Лекари в панике переглянулись.

— Мы будем разорены! — воскликнул Пуффмайстер. — Не может такого быть, чтобы из-за поклепа, клеветы и высосанной из пальца лжи была уничтожена жизнь двух ученых докторов!

— О разорении финансов и репутации я бы так сильно не беспокоился, — легкомысленно заметил я. — Учитывая, что в игру вступают также долгое заключение и пытки, а значит, вероятно, и безвозвратное разорение здоровья. Короче говоря, господа… — произнес я уже ледяным тоном. — Вы перешли черту, которую ни один человек переходить не должен. Вы приказали убить невинного ближнего лишь потому, что он мешал вашим делам. Наказание за это может быть лишь одно, и уверяю вас, вы будете очень страдать, прежде чем его дождетесь.

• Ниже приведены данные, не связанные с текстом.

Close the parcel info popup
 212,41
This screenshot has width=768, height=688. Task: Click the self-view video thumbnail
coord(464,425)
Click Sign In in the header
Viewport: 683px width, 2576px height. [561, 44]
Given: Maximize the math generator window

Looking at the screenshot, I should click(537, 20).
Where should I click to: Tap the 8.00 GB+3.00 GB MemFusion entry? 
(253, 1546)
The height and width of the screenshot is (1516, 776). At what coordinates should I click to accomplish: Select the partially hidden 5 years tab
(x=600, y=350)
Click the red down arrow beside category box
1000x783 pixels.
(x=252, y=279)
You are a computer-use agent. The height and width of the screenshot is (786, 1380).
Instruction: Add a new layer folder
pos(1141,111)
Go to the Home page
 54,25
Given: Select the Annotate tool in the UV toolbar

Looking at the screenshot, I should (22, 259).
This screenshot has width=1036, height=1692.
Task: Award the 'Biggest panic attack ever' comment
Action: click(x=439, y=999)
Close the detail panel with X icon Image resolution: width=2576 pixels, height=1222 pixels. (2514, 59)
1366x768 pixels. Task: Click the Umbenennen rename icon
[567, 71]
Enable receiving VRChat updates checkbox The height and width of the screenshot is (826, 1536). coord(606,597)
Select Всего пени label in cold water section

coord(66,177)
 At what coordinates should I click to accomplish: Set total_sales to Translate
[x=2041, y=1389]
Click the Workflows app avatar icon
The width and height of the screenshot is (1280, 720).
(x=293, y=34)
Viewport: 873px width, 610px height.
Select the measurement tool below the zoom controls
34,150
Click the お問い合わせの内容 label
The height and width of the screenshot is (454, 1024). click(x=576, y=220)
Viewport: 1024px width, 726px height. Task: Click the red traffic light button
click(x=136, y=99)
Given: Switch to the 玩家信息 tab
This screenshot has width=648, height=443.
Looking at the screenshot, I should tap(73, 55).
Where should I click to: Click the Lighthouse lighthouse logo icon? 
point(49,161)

— Это был несчастный случай! — взвизгнул перепуганный Пуффмайстер. — Клянусь Богом, Матерью Господа Нашего и Его святым гневом, опустошившим Иерусалим, что мы не хотели этой смерти!

Крумм поначалу пытался сдержать это внезапное признание испуганного товарища, но позже, видя, что ничего не поделаешь, лишь понуро покачал головой.

— Поверьте мне, клянусь вам, этим глупым негодяям было строжайше приказано лишь напугать Баума, — произнес он траурным голосом. — Могу вам поклясться на любой святыне, что мы не желали смерти Баума.

Пуффмайстер горячо кивал и поддакивал: так и было, о да, именно так, и не иначе.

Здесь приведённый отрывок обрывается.